**Extracted entries:**
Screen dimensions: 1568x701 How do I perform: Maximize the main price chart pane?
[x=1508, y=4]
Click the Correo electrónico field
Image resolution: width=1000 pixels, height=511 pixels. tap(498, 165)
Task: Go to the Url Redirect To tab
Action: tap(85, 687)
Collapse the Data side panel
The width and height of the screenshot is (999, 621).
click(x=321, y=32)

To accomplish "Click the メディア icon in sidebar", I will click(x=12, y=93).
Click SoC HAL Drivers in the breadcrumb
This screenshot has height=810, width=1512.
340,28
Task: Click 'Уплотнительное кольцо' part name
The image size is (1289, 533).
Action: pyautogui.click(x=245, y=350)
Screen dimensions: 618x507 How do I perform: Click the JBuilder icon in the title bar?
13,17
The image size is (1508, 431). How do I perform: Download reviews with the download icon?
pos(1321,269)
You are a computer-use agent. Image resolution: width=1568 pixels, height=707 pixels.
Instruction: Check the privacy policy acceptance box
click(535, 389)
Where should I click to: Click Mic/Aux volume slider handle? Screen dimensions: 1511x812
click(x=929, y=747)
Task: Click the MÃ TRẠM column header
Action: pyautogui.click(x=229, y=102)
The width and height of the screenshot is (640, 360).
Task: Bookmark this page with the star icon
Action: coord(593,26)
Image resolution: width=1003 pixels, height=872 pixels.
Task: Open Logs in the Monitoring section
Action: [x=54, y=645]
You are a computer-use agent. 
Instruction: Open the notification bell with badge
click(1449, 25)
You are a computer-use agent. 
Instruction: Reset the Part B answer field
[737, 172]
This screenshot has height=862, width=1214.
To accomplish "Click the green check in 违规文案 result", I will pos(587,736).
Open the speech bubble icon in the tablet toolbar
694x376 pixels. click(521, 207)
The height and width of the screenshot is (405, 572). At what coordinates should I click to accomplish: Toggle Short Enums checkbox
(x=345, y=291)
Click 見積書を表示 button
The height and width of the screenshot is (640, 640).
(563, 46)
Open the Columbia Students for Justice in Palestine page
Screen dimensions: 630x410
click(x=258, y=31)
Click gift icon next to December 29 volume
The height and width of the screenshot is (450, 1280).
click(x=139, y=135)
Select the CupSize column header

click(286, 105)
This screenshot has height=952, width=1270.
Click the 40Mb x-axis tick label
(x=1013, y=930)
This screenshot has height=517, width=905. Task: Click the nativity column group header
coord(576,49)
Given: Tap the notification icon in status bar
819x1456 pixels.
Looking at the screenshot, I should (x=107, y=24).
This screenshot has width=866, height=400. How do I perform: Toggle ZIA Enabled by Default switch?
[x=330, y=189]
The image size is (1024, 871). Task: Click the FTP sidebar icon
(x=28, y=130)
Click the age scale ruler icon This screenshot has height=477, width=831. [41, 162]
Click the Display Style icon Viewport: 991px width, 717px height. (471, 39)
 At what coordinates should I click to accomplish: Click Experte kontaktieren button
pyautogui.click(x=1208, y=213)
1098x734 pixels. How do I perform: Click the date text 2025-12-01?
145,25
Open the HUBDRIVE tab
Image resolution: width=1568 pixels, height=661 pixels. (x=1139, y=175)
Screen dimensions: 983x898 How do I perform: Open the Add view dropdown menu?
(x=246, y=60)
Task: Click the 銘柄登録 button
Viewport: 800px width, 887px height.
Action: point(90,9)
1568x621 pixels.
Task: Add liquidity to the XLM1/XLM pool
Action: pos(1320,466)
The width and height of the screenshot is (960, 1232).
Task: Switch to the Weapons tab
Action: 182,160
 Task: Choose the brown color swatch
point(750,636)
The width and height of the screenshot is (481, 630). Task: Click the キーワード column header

**Directions for this task:** Look through the data above. Each line containing the word "will" needs to be copied.

**Result of the exercise:**
To accomplish "Click the メディア icon in sidebar", I will click(x=12, y=93).
To accomplish "Click the green check in 违规文案 result", I will pos(587,736).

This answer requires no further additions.